- Exercise aim
Exactly as written, retype the lines that run from the line holding "The height and" through the end of the records below. Do not include pictures.

- The data
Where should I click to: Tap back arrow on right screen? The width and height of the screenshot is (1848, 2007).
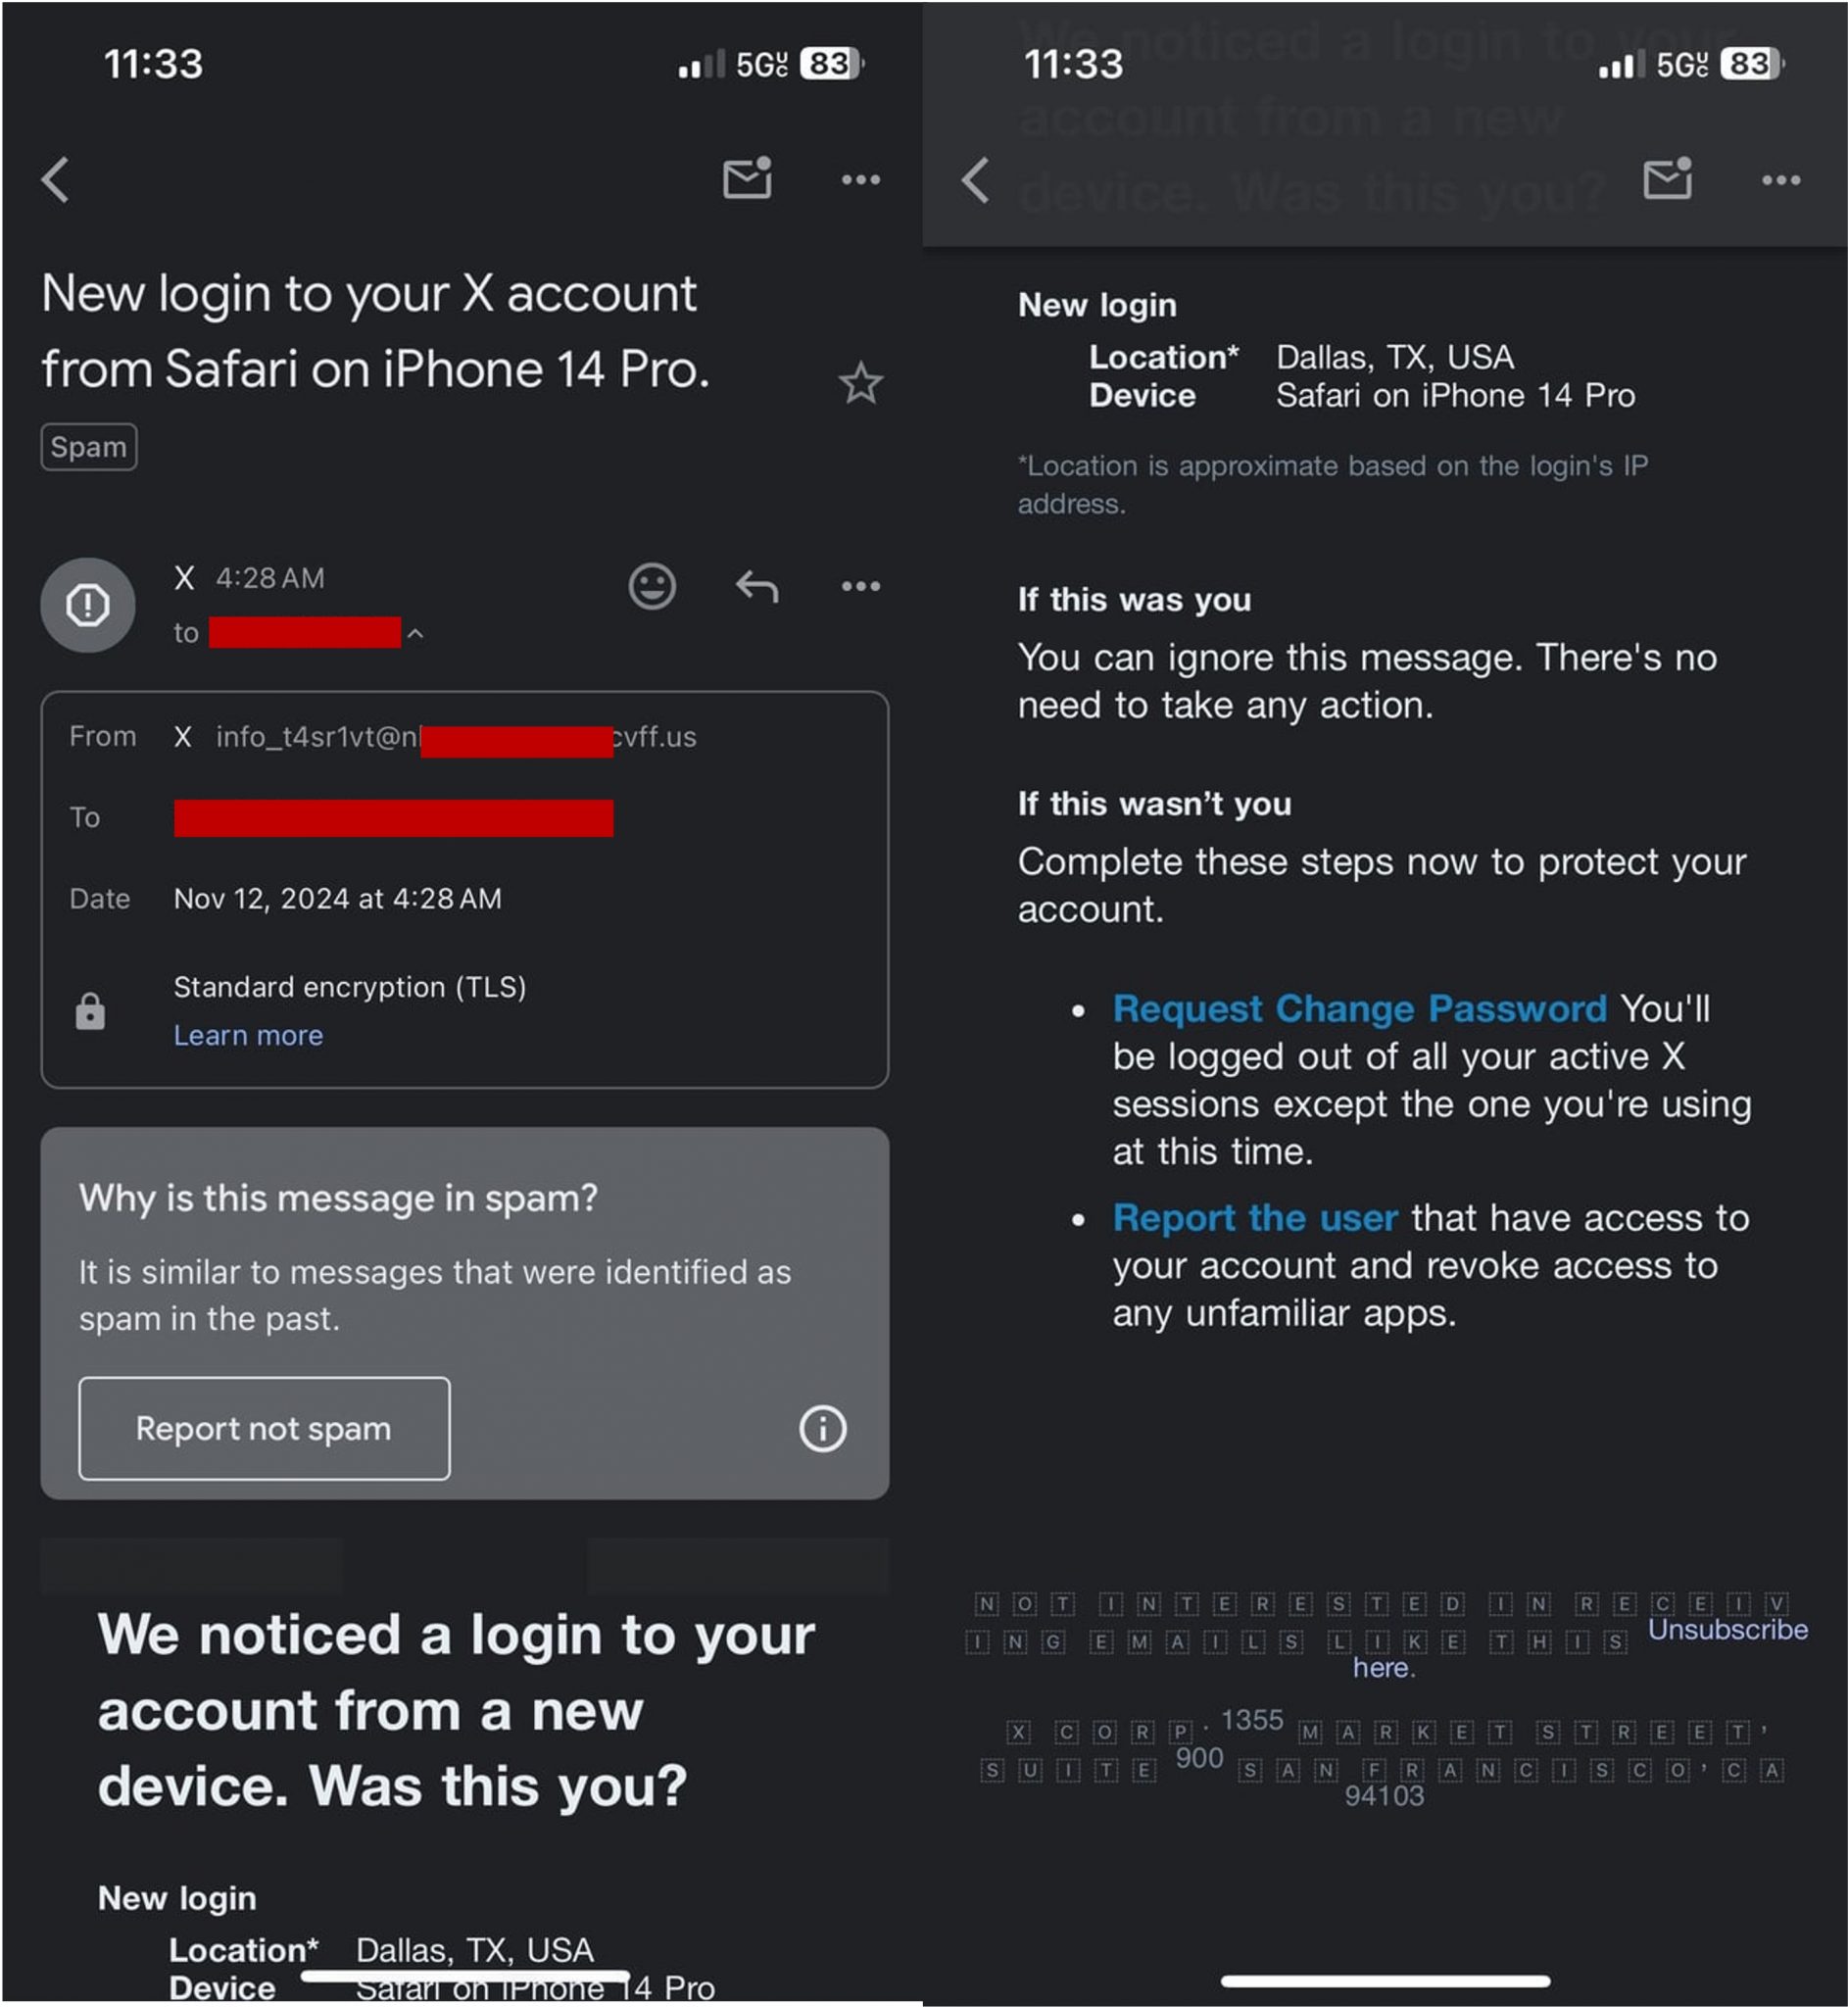976,180
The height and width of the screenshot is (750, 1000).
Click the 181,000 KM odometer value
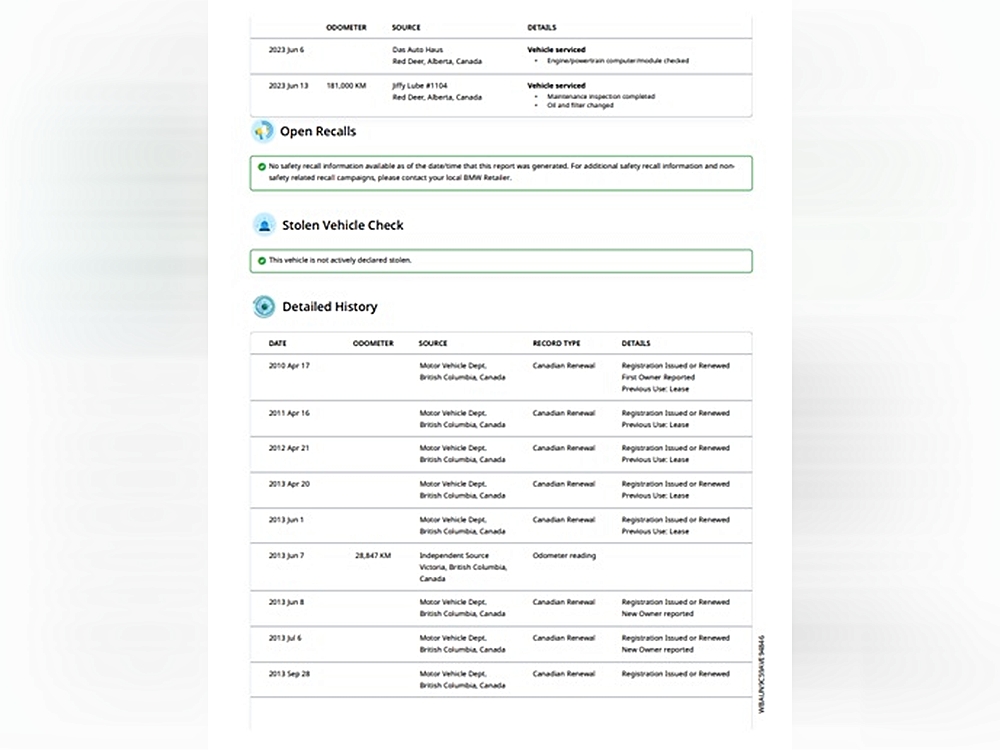(x=347, y=86)
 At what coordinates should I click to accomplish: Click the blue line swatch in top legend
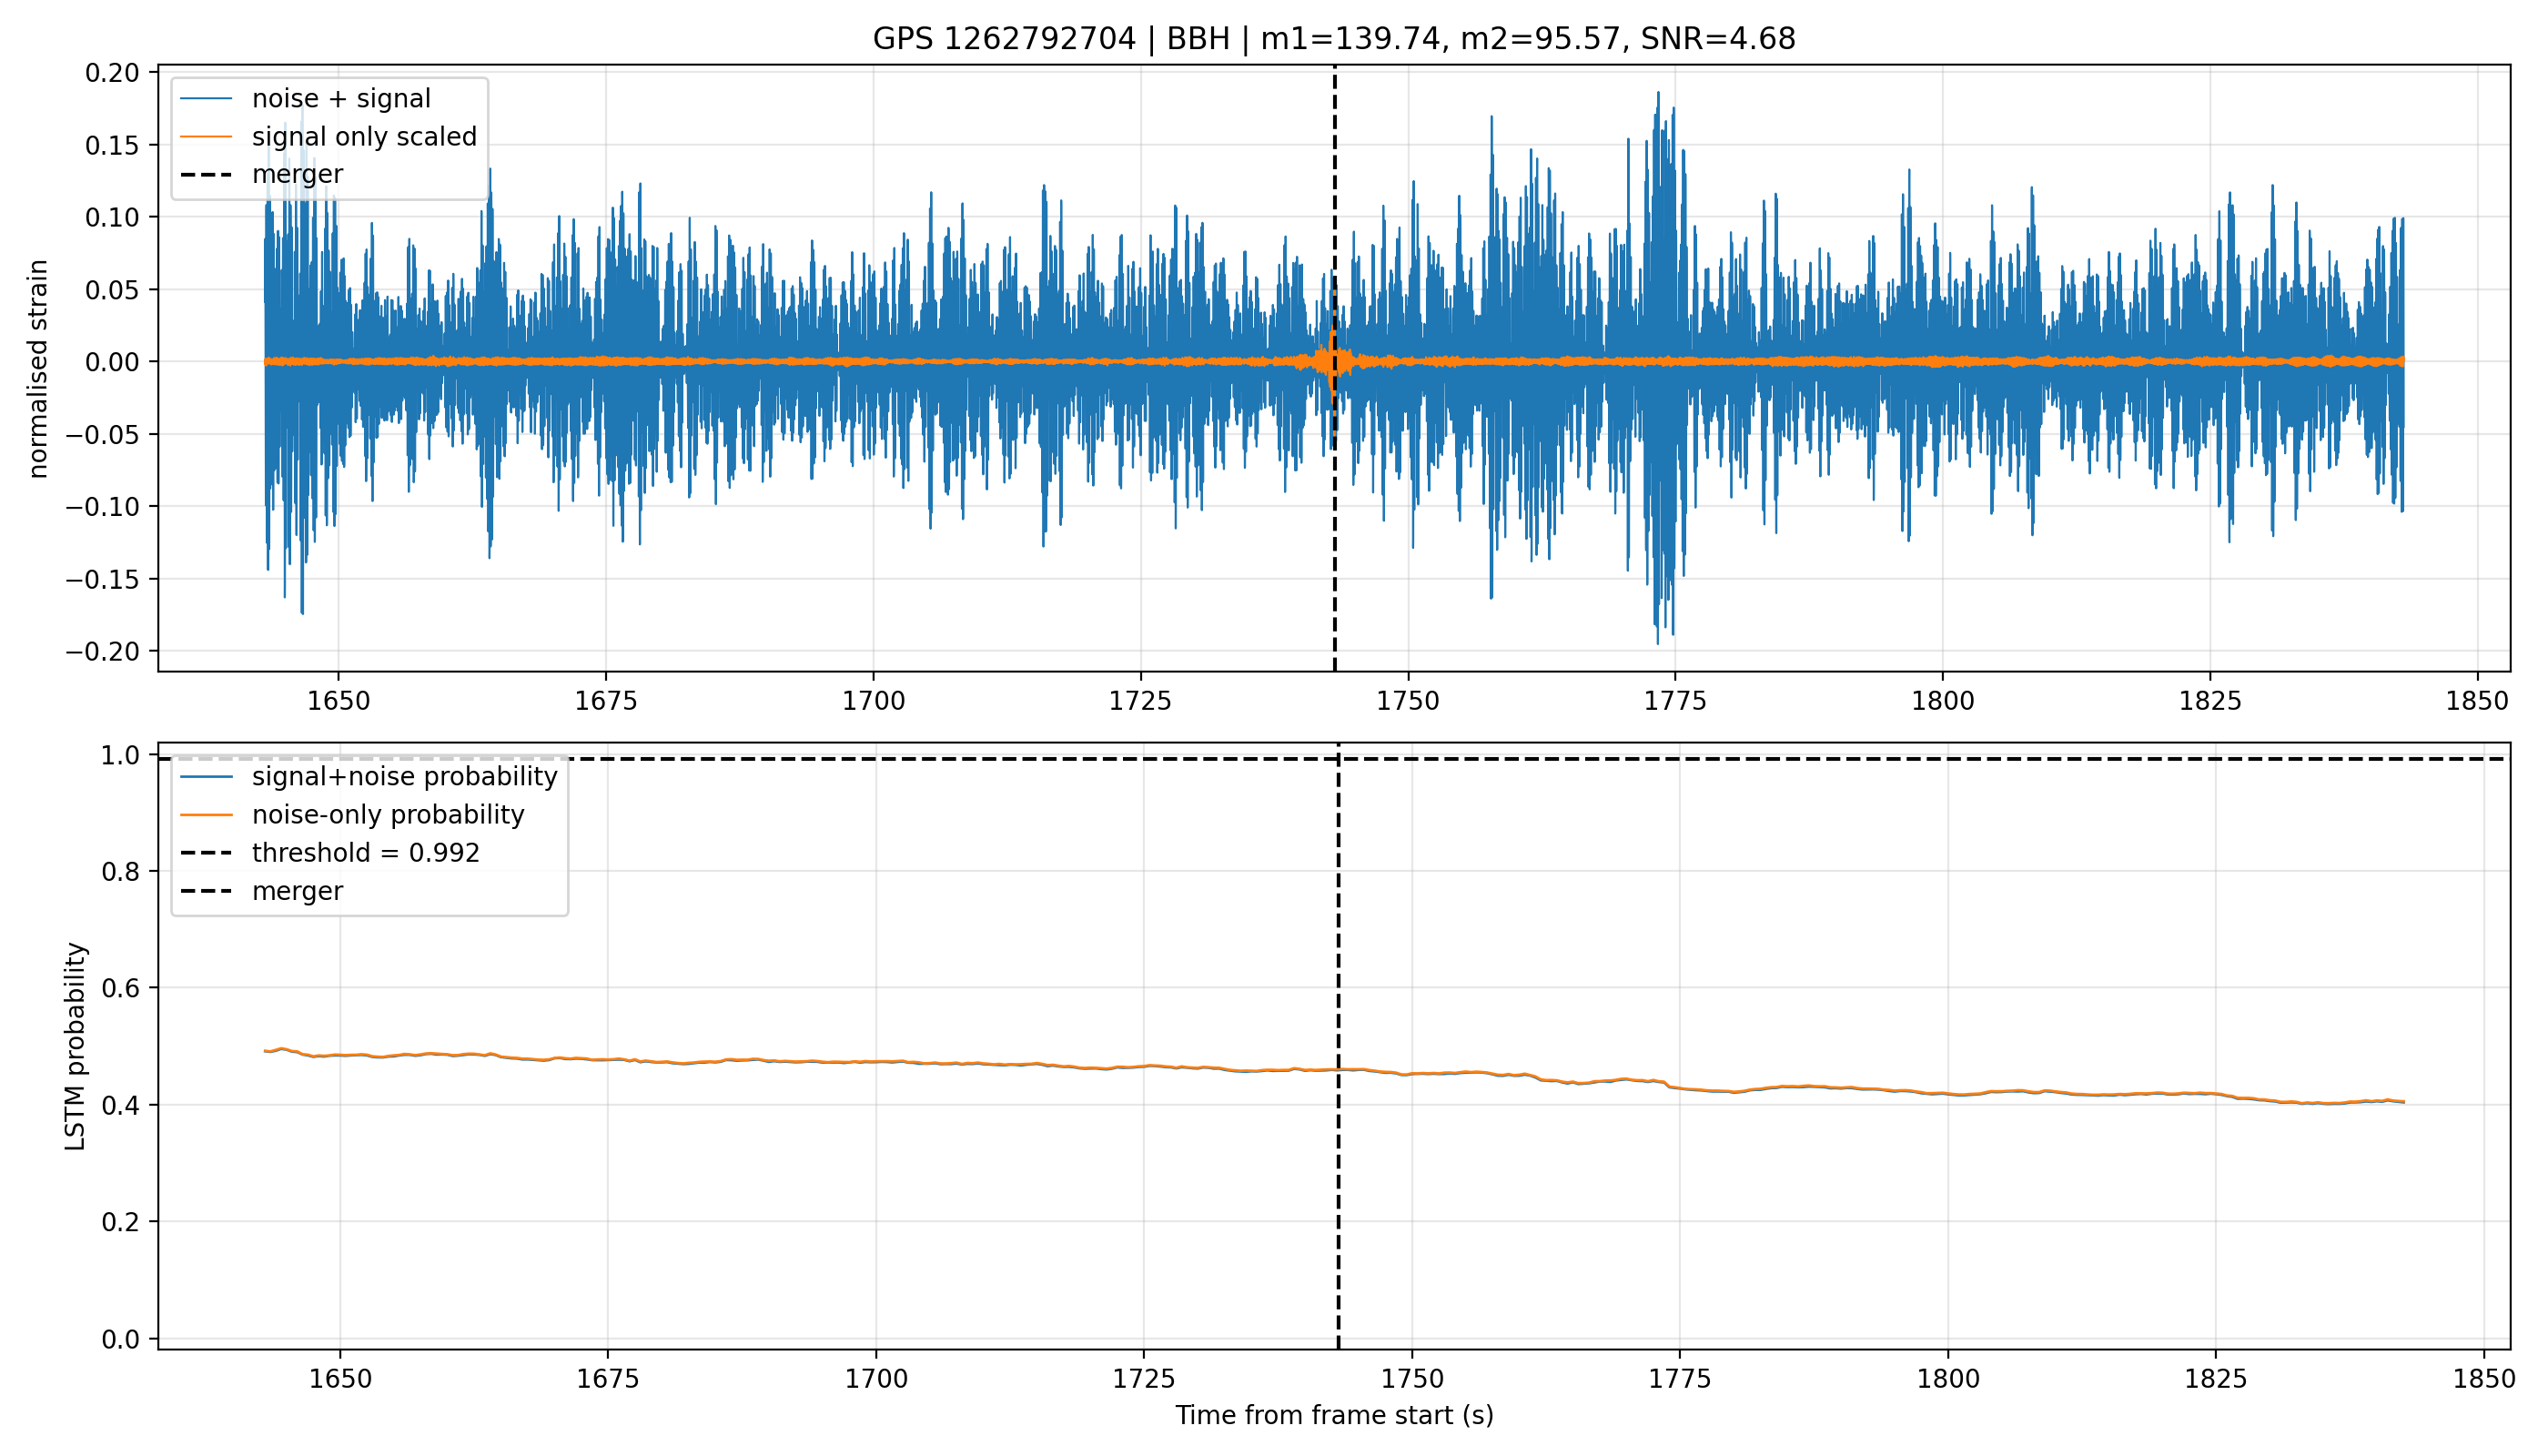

- Written solution
The height and width of the screenshot is (750, 1000).
Click the 181,000 KM odometer value
(x=347, y=86)
 At what coordinates should I click to accomplish: Click the blue line swatch in top legend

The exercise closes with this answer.